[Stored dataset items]
╔══

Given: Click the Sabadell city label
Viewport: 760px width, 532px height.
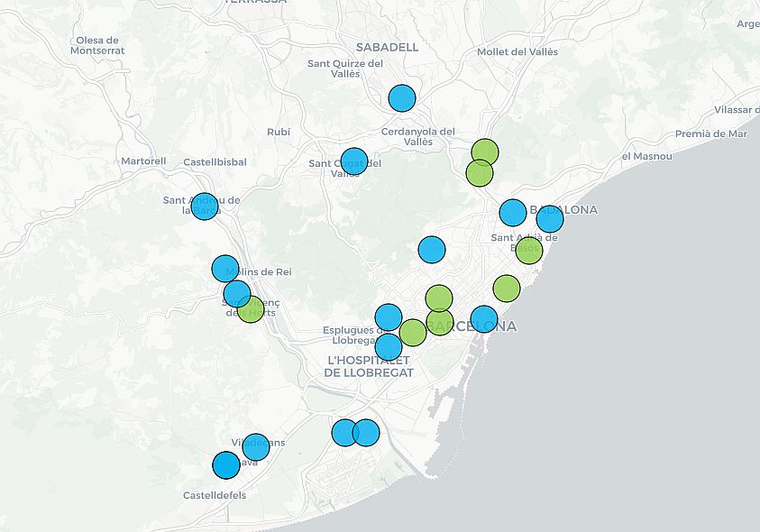Looking at the screenshot, I should (x=387, y=47).
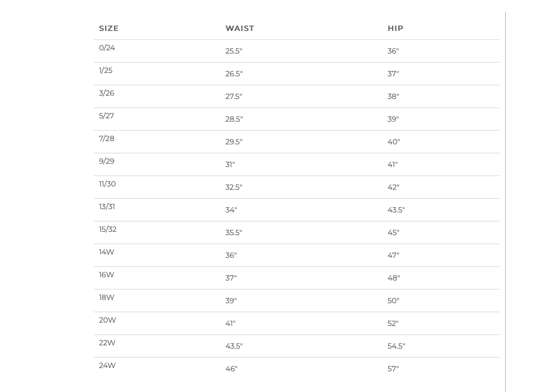Select the 1/25 size cell
Viewport: 552px width, 392px height.
coord(106,71)
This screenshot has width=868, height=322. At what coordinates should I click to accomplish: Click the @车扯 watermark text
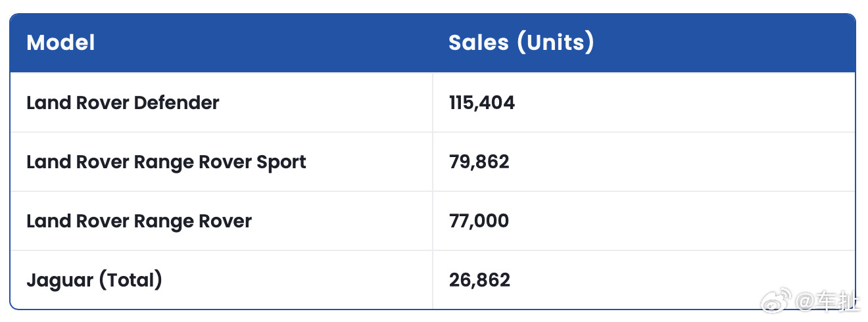point(828,302)
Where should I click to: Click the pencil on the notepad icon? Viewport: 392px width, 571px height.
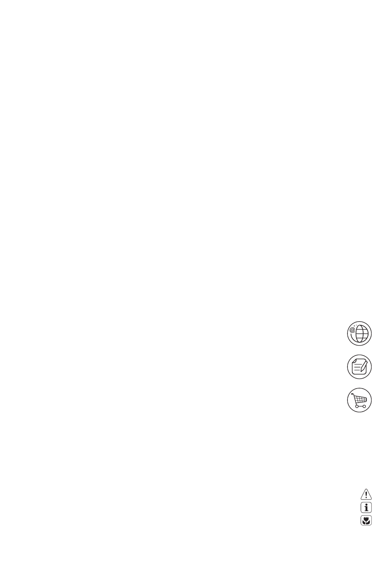tap(364, 366)
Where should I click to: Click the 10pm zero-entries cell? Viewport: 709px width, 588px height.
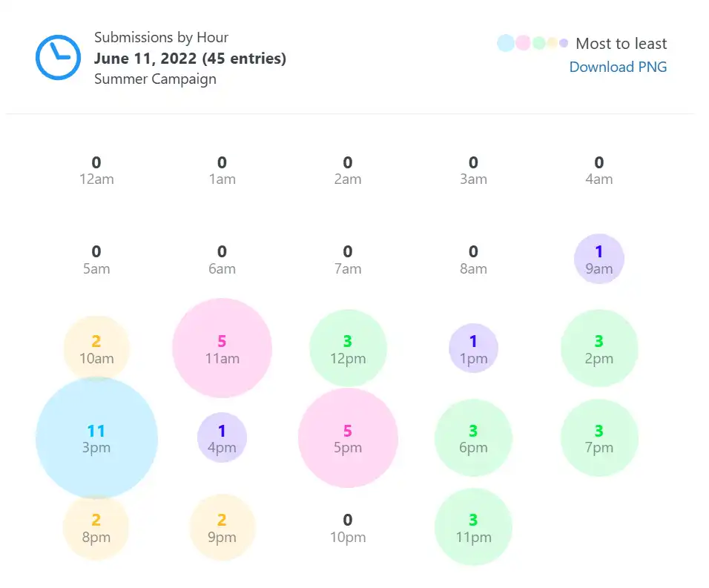[348, 527]
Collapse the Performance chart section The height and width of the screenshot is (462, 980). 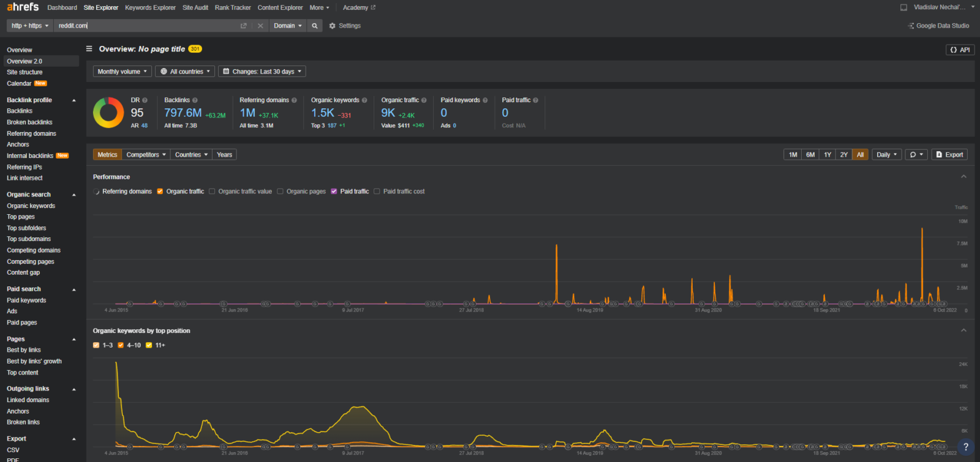coord(963,177)
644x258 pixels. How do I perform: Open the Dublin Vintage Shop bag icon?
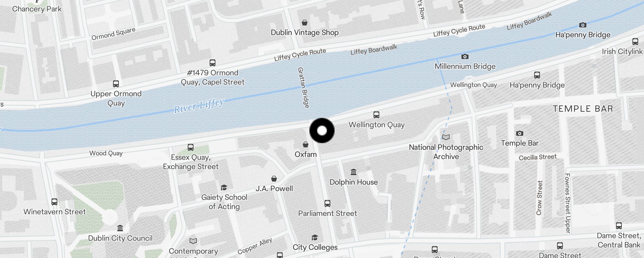point(305,23)
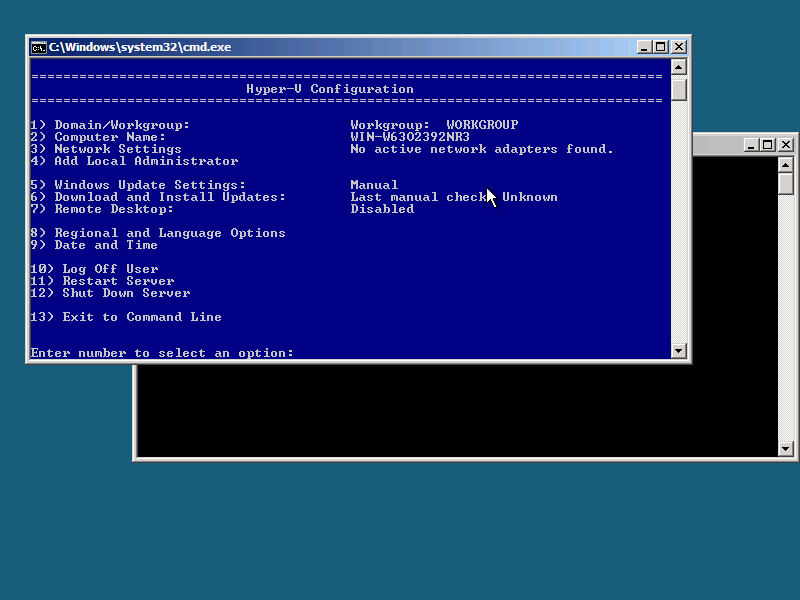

╚══

• _Exercise requirements_:
Repeat exactly the lines in the entries from the one containing "644x258 pixels. How" to the final line, inclusive, and nothing beyond them; skip pictures.

• _Response_:
644x258 pixels. How do I perform: Open the Dublin Vintage Shop bag icon?
point(305,23)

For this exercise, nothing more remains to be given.